Submitted by mishtimoi t3_xwfg83 in MachineLearning
[removed]
Submitted by mishtimoi t3_xwfg83 in MachineLearning
[removed]
I also tried set_grad=False but did not see much improvement.
How much of a slowdown?? I'm interested in this as well
Detach creates a new tensor. You need to set the required_grad to False. You will not see performance improvements as long as the earlier layers aren't frozen. You don't get to skip gradient updates, so if your first layers needs the gradient, you will need to calculate them all.
Detach is O(1), if you consider copy a O(1) operation, but it's probably closer to O(n).
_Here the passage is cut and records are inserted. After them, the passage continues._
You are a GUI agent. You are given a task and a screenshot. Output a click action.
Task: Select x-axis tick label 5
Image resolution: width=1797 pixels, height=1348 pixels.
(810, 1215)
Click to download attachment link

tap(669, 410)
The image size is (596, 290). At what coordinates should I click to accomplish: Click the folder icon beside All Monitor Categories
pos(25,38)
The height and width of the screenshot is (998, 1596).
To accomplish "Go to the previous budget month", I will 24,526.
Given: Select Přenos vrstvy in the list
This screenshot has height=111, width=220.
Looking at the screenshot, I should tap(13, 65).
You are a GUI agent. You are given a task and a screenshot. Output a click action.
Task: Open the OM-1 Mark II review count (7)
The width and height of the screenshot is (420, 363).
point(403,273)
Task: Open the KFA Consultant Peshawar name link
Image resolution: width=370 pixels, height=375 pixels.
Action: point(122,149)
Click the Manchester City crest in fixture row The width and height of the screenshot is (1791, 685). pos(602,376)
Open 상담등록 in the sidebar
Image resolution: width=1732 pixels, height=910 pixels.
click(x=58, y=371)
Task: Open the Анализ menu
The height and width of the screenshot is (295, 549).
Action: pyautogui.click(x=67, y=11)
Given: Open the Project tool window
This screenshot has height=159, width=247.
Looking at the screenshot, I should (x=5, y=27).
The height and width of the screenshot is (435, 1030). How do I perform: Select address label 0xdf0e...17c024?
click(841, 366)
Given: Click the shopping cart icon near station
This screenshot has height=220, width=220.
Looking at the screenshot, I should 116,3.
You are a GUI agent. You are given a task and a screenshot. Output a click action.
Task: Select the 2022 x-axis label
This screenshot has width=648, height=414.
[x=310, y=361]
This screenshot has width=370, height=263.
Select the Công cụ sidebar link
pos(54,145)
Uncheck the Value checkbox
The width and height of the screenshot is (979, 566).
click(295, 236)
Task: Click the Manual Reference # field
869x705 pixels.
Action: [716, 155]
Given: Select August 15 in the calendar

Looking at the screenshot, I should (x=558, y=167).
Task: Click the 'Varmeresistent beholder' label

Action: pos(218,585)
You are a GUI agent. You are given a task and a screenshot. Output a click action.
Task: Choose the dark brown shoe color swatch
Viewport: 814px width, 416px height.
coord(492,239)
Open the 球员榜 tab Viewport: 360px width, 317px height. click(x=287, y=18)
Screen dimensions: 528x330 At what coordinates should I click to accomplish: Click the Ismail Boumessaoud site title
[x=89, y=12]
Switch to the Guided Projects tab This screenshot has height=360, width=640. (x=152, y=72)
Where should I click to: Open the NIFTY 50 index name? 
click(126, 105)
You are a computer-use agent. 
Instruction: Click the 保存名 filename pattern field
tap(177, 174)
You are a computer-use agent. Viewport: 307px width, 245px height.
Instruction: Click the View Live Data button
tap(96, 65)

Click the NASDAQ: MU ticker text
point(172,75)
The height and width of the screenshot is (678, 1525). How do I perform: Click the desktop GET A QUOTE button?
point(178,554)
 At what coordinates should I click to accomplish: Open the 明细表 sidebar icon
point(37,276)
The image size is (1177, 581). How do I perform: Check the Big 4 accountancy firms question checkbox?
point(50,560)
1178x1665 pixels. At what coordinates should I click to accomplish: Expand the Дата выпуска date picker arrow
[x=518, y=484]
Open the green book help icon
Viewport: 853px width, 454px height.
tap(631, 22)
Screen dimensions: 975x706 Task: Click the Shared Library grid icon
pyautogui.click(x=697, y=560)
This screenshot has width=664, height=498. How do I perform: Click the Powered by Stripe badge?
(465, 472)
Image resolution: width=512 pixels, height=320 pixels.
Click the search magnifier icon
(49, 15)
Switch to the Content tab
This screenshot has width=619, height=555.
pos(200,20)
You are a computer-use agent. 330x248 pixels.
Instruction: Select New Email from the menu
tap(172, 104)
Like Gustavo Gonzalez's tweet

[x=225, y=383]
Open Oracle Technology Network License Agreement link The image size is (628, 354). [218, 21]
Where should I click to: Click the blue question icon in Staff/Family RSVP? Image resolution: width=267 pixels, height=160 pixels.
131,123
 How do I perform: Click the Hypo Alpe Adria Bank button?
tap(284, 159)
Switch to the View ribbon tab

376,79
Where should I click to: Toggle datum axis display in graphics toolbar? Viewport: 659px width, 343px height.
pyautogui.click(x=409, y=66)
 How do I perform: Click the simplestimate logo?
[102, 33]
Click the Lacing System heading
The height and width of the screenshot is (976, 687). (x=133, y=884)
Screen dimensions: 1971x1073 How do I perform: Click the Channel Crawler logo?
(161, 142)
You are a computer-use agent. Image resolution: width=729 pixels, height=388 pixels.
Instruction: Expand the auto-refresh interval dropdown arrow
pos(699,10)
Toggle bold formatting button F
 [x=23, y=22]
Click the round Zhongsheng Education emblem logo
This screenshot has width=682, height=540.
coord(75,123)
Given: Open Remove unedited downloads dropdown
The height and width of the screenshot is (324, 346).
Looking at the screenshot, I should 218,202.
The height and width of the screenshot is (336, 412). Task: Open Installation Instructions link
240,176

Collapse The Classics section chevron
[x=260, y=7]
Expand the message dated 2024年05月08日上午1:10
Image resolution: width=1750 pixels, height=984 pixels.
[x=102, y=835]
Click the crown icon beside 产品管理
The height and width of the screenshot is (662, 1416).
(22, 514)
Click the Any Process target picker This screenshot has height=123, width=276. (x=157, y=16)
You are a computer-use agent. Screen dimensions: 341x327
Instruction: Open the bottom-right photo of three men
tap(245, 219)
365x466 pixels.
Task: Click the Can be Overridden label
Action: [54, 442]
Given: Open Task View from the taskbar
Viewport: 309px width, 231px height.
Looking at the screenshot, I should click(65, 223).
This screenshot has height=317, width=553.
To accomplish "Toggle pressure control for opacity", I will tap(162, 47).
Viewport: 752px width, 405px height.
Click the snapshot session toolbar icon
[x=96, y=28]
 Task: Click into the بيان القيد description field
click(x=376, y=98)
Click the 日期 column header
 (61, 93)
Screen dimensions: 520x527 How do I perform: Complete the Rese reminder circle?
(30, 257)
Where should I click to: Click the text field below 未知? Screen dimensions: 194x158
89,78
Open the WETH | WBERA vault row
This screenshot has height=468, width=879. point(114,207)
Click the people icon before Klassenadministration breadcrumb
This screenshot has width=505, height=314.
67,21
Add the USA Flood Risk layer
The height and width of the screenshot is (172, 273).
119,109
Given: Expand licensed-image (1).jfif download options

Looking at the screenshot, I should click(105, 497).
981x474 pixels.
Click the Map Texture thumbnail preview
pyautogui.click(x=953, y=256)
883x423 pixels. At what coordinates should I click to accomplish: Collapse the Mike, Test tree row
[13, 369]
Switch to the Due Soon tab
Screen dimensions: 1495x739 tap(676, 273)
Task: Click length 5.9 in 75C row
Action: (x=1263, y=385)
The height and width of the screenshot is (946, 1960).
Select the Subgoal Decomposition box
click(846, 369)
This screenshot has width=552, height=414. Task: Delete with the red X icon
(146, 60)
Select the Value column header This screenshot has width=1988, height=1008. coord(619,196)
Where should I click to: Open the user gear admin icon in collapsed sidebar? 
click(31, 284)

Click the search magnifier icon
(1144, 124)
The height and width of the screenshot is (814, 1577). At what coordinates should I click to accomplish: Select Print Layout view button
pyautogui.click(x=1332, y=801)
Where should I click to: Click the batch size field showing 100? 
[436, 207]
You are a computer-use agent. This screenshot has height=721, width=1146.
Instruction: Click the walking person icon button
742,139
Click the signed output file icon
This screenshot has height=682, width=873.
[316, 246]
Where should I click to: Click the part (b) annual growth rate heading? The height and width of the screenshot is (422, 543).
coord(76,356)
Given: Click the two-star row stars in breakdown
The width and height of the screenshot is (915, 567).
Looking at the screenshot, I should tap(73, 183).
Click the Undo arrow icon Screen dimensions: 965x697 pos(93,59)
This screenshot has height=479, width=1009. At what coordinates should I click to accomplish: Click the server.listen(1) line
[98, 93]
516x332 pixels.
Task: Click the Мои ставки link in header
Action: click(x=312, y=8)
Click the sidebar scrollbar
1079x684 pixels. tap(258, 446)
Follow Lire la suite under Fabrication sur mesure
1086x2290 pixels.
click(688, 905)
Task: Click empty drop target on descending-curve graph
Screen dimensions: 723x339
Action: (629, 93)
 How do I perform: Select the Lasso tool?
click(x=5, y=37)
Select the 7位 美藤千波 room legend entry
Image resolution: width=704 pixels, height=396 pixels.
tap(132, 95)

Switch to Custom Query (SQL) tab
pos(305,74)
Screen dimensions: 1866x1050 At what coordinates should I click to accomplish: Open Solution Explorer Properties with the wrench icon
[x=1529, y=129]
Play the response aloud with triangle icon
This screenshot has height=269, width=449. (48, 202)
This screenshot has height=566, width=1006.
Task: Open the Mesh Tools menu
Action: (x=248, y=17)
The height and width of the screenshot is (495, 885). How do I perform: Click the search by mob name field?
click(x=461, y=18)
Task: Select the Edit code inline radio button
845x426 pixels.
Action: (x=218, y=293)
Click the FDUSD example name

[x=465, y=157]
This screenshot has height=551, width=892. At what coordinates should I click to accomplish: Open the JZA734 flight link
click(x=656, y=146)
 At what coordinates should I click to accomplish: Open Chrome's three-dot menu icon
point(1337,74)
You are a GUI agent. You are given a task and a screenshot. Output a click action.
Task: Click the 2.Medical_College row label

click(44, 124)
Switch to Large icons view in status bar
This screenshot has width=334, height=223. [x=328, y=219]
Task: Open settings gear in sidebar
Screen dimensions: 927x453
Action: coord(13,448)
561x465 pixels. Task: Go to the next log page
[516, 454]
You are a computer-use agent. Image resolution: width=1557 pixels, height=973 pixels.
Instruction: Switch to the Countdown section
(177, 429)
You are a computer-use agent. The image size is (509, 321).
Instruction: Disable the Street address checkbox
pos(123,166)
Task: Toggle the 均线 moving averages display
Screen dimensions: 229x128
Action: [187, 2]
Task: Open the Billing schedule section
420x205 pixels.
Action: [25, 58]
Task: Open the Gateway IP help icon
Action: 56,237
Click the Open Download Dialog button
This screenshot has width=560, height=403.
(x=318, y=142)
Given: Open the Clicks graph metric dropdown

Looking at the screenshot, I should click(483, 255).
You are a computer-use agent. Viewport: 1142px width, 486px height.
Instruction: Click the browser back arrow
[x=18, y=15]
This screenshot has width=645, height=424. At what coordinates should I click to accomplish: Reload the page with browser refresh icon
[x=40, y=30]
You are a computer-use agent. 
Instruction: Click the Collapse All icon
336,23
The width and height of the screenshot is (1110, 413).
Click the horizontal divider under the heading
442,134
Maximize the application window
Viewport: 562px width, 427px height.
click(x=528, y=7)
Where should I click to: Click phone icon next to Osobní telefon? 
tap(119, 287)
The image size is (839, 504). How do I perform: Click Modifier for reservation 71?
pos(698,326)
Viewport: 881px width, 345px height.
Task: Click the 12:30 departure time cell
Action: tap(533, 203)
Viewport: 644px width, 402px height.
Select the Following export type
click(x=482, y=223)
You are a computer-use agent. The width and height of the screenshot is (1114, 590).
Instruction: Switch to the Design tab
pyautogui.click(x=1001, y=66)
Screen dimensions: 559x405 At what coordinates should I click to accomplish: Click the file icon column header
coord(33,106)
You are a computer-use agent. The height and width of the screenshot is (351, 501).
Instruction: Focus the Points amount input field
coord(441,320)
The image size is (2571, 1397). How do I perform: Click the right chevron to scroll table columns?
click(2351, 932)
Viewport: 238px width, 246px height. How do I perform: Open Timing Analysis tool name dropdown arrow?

I don't know to which extent PyTorch can optimize copying by making it in-place or lazy with views.
Copy is always O(n) unless you've got a tensor of N items operating with N threads and N ports to the memory you're copying.
I'm talking about detach. From what I could find on the internet the copy part is taking tensor data and wrapping it in a variable. This does not imply that an actual copy in memory happens. And from what I understand to get a hard copy you have to clone the detached tensor.
If all OP does is detach tensors, then it's O(1). But we can't know that without further information, so I elaborated that it's likely closer to O(n) because I presume they might be doing something beyond detach.
Does detach make a copy? I thought it took a view (which is much cheaper as it only creates new metadata, but doesn't copy the underlying storage)
It makes a copy of a tensor, but it is not a copy in memory, just a view. It copies the reference.
Yea this makes sense. If it's only detach for all layers it's like the .eval() method which needs to probably make a copy (as per your explanation) once of the whole model footprint but in this case, it has to keep multiple copies at every point I detach, I guess.
Small_Stand_8716 t1_ir6a9ja wrote
I'm not aware of the performance of detach, but why not set requires_grad to False to freeze some layers? It will tremendously speed up training and memory usage.